TASK OBJECTIVE >> Each line in the entries below that holds the string "computer" is to be listed.

START DATA PROVIDED

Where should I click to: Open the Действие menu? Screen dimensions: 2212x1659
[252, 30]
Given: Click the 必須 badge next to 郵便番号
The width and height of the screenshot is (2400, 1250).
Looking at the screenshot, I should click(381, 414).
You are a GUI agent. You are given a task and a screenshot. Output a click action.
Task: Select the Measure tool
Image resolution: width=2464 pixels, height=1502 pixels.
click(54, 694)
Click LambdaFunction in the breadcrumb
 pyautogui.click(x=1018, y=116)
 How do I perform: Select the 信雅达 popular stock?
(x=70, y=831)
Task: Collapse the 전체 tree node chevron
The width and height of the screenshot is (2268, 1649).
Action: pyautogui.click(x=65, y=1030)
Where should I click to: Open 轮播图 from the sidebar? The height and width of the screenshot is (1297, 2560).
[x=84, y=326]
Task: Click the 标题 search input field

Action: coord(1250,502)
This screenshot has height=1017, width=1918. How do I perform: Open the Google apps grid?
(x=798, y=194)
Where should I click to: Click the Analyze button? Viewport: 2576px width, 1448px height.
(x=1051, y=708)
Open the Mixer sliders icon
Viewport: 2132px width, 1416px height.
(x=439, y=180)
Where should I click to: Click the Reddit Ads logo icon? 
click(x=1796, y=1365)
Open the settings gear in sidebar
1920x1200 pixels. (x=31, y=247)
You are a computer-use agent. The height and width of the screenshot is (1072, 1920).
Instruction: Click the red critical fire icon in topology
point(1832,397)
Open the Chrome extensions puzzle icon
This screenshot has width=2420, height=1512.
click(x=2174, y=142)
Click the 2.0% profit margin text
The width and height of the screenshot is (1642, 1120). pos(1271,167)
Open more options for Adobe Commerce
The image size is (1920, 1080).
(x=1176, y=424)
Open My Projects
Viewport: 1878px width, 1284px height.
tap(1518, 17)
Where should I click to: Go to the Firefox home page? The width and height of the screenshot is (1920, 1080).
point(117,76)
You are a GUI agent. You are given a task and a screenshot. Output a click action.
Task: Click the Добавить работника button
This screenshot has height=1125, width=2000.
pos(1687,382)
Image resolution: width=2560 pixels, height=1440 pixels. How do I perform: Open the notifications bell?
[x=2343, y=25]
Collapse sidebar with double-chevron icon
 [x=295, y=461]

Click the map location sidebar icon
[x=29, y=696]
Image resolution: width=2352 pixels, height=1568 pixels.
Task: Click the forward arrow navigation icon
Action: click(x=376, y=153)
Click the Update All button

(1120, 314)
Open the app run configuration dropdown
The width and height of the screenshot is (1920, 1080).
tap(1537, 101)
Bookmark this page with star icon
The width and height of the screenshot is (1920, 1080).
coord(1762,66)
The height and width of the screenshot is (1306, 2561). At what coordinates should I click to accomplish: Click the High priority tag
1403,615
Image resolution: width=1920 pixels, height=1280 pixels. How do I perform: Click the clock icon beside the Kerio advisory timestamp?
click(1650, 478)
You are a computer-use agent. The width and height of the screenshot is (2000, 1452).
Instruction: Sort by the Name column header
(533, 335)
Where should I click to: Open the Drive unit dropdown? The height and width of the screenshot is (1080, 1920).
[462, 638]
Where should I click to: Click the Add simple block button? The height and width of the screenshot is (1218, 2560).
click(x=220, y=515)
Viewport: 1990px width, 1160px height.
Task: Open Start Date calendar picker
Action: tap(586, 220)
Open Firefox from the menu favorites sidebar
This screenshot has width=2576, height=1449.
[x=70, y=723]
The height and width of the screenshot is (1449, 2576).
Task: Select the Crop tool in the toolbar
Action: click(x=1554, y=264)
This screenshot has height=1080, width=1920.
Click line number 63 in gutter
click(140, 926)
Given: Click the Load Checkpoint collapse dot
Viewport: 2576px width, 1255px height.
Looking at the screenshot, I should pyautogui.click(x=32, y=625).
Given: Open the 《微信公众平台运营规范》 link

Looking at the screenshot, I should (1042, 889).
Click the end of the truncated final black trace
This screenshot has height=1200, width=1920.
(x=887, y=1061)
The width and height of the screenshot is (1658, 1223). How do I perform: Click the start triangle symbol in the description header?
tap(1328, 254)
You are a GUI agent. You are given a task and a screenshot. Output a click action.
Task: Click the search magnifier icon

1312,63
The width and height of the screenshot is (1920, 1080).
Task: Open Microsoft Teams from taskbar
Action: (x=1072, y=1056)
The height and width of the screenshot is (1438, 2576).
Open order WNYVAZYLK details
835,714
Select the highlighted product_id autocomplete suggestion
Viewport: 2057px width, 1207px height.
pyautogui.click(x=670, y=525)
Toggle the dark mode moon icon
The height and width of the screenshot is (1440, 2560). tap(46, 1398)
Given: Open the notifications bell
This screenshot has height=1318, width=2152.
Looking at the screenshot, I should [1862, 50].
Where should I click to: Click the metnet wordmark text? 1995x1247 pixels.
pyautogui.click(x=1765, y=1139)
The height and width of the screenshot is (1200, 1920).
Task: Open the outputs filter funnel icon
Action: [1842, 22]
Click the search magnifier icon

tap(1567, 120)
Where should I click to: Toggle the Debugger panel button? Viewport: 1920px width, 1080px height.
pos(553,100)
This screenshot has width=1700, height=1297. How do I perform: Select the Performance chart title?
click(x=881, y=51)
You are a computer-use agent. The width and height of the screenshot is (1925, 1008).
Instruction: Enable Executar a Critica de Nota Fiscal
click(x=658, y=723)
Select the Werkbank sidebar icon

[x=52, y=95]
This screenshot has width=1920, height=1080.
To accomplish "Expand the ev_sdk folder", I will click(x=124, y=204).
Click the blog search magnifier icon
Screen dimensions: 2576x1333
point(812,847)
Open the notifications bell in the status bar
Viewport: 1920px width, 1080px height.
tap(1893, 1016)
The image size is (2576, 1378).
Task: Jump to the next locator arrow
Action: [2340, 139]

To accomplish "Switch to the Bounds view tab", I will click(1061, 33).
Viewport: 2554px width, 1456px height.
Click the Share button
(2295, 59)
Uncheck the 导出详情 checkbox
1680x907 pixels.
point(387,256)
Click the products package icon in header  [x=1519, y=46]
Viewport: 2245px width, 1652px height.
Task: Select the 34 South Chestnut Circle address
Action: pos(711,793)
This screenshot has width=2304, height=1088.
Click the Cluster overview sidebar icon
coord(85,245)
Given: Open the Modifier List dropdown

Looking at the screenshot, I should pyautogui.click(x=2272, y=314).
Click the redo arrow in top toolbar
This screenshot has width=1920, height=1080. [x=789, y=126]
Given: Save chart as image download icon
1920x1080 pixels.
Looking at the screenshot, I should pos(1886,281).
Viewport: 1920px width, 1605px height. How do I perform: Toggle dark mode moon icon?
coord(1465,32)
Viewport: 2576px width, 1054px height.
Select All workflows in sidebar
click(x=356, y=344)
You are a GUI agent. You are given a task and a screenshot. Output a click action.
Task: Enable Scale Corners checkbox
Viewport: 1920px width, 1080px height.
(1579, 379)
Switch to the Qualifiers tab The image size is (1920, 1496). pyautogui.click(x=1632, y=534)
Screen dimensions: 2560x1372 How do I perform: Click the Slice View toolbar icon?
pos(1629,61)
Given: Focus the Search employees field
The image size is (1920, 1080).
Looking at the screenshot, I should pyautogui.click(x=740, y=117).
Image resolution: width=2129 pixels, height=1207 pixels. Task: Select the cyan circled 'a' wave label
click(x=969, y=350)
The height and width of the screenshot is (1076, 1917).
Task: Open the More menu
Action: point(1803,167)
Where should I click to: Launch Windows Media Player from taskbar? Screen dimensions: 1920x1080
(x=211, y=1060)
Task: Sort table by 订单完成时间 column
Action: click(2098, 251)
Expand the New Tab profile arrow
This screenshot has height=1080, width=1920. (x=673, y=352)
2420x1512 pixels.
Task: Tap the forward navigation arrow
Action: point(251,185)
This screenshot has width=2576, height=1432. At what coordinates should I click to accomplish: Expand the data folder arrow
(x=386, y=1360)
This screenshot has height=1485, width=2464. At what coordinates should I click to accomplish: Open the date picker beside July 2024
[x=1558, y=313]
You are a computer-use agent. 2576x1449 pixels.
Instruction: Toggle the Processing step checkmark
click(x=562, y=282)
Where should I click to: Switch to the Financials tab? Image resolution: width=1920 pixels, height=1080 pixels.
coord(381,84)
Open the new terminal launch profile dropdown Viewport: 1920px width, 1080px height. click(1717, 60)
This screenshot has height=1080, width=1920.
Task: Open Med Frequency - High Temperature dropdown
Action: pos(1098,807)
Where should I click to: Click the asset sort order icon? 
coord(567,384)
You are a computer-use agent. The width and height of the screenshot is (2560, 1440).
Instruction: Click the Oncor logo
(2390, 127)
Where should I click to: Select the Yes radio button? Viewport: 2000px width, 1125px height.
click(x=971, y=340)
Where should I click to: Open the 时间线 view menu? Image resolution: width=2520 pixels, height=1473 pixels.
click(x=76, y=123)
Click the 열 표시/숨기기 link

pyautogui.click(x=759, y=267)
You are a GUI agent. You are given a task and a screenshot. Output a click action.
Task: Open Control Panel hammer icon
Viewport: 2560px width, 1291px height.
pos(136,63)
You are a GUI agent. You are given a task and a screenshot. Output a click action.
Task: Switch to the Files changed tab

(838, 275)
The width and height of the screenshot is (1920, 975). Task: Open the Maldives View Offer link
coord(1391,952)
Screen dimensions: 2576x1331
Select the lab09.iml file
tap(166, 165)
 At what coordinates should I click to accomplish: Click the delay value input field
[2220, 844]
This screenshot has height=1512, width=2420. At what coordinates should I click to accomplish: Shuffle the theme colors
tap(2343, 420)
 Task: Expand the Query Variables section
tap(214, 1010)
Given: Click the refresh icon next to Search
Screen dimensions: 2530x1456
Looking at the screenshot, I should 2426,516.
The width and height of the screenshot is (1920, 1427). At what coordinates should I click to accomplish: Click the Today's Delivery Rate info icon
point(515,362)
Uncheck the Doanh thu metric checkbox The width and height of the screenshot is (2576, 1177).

END DATA PROVIDED

TASK ANSWER >>
You are a computer-use agent. The height and width of the screenshot is (1072, 1920).
You are a computer-use agent. The width and height of the screenshot is (2000, 1452).
You are a computer-use agent. The width and height of the screenshot is (1925, 1008).
You are a computer-use agent. 2576x1449 pixels.
You are a computer-use agent. The width and height of the screenshot is (2560, 1440).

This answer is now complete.